Fortunately, the use of the Tomcat Java servlet engine in Openexchange appears to have entirely alleviated that problem. Even with a very flat and very packed 300MB Inbox, the Openexchange GUI popped open as if it were a local client written in C. The bottom line: the web GUI for Openexchange is fast enough and powerful enough to displace any local e-mail client as the e-mail interface of choice. As a result, users will remain logged into their Openexchange personal portal throughout the day and will be enticed to browse, browse, browse and link, link, link.

 
         
 

While e-mail takes a back seat to groupware in importance as far as functionality is concerned, this is hardly the case when measuring performance. The core postfix mail transport engine performed solidly on our modestly powered PowerEdge 2400 server. With only a 700MHz P-III processor, we were easily able to extend the normal testing of Openexchange to include the mailing of email notices about new postings of Open to all of our subscribers.

One of the more significant additions to Openexchange, which will likely find its way into a future release of the base SuSE eMail Server, comes in the form of enhanced monitoring functions. Using the new Monitor, administrators for Openexchange can access summary charts of mail throughput, CPU, network, I/O, and memory performance.

Mail throughput performance includes charts showing the rate of messages sent and received per second, as well as the rate of errors, and the volume of data. This data can then be compared to the number of processes, the system load, network throughput, disk I/O rates, and other key parameters to provide critical information on performance bottle necks to better tune the system.

For Open we configured postfix to launch a maximum of 300 processes to handle SMTP messages.
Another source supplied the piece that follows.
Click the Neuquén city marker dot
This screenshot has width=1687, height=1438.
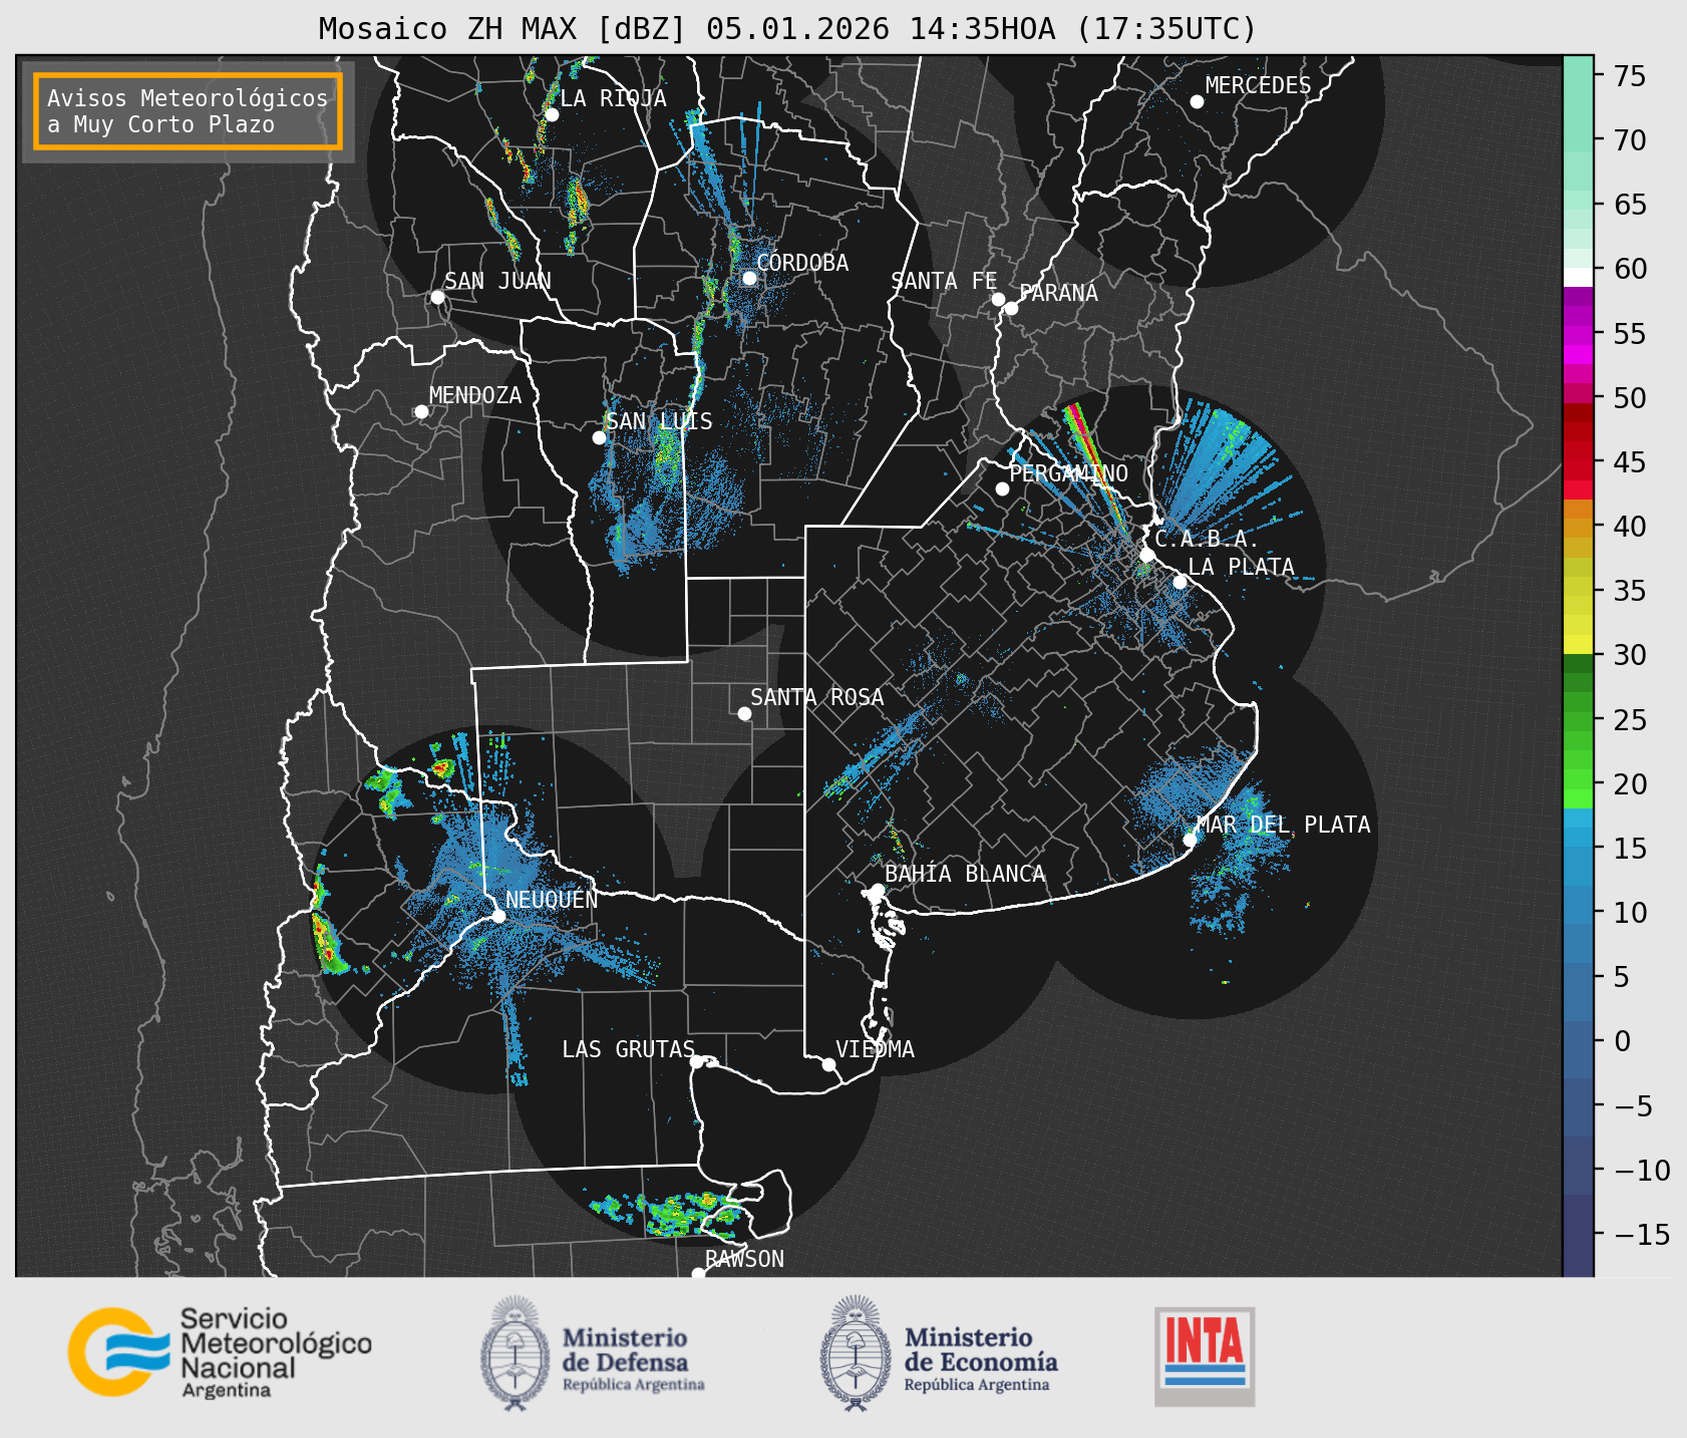(498, 916)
While this was an aggressive increase over the default, feedback using the Monitor indicated that we could further increase the process limit while leaving the system responsive.

 
Under the Monitor tab, the administrator can select summary performance charts of mail throughput data (1). Viewing performance when mailing updates to Open subscribers, throughput sending message peaked around 150 messages per second (2). At the same time, system activity (mouse over image). reveals that while the total process load peaked around 450 (3), the system load at this point peaked at about 40%(4).
 
     
 

Finally there is the issue of cost. If price is no object and you have 25 users to satisfy, MS Exchange Server 2000 with 25 Client Access Licenses (CALs) will run $6,200. If you don't have a spare Windows 2000 Server available, you need to add $1,550 for the OS with 25 CALs.
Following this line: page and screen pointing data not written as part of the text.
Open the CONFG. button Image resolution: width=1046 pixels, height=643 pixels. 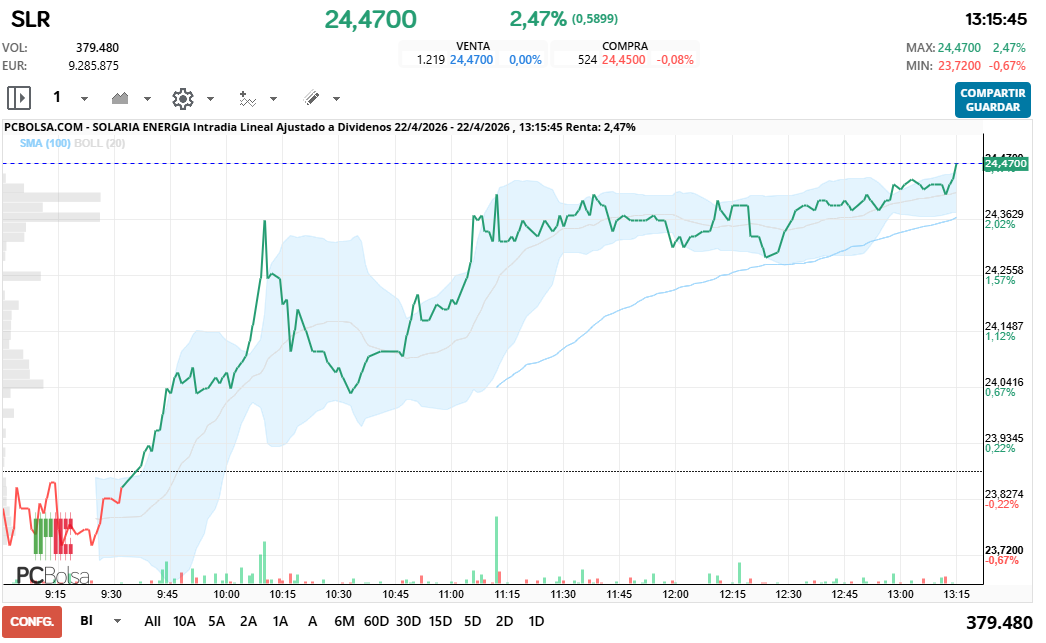click(32, 621)
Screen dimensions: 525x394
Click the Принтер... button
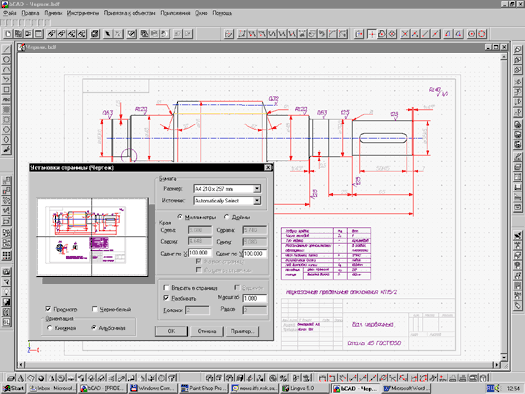pos(242,331)
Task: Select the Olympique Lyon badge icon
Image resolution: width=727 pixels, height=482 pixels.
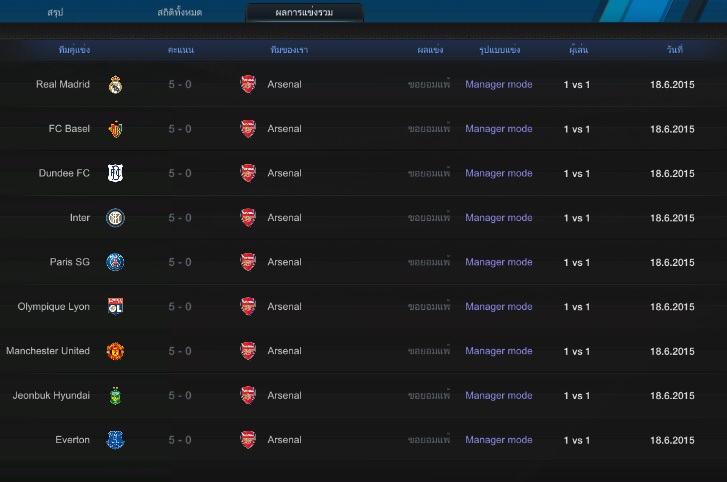Action: 115,306
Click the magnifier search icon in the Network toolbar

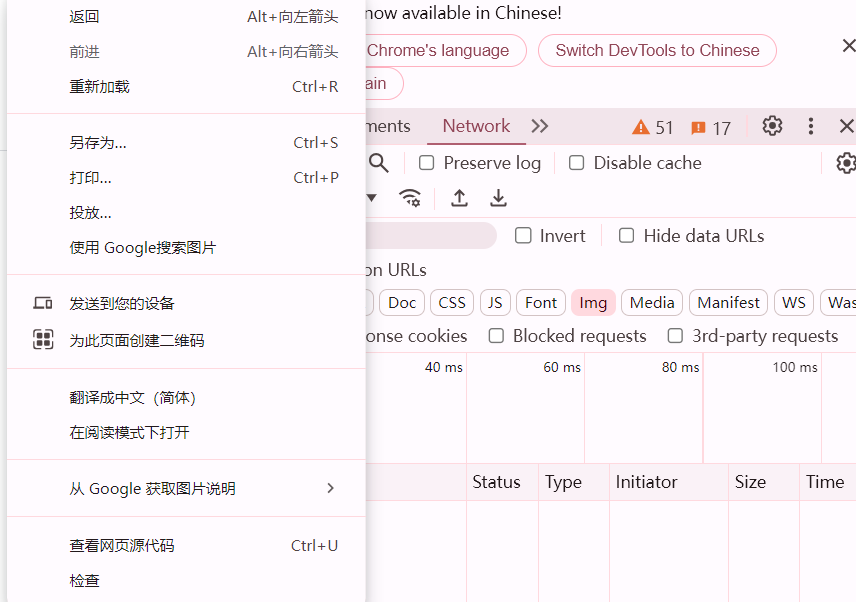(x=379, y=163)
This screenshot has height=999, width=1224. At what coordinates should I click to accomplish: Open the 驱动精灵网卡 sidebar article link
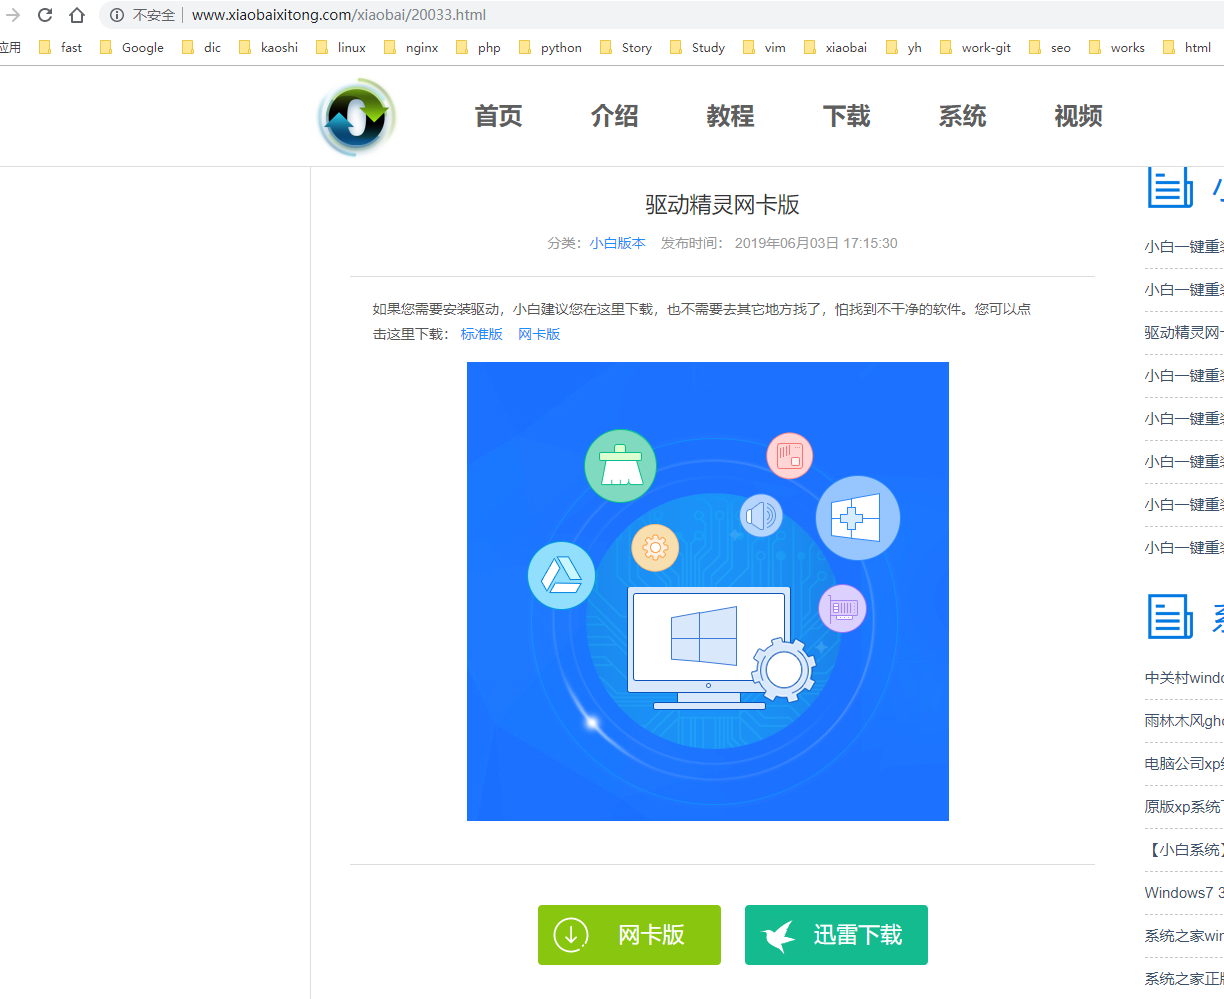coord(1185,331)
If your site only needs a solid e-mail server, then SuSE eMail Server 3.1 is the logical choice. The entire package, which includes SuSE Enterprise Linux Server, for an unlimited number of users (no CALs) is a mere $998. Included in that price is basic installation support for external e-mail client packages, including Outlook, Netscape, Mozilla, and Eudora, and 12 months of system maintenance including an online update service.
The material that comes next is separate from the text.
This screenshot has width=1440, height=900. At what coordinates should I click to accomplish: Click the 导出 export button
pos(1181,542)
If you site needs a groupware solution, Openexchange may seem a bit pricey for Linux, but compared to Exchange Server 2000 it's an incredible bargain. The base package for SuSE Linux Openexchange Server 4, which includes SuSE Enterprise Linux Server, is $1,249 for unlimited external e-mail clients—like SuSE eMail Server 3.1—and 10 groupware client licenses. An additional 15 groupware clients will cost $750—$450 before Jan 1st. This includes 30 days of installation service and 12 months of system maintenance including an online update service.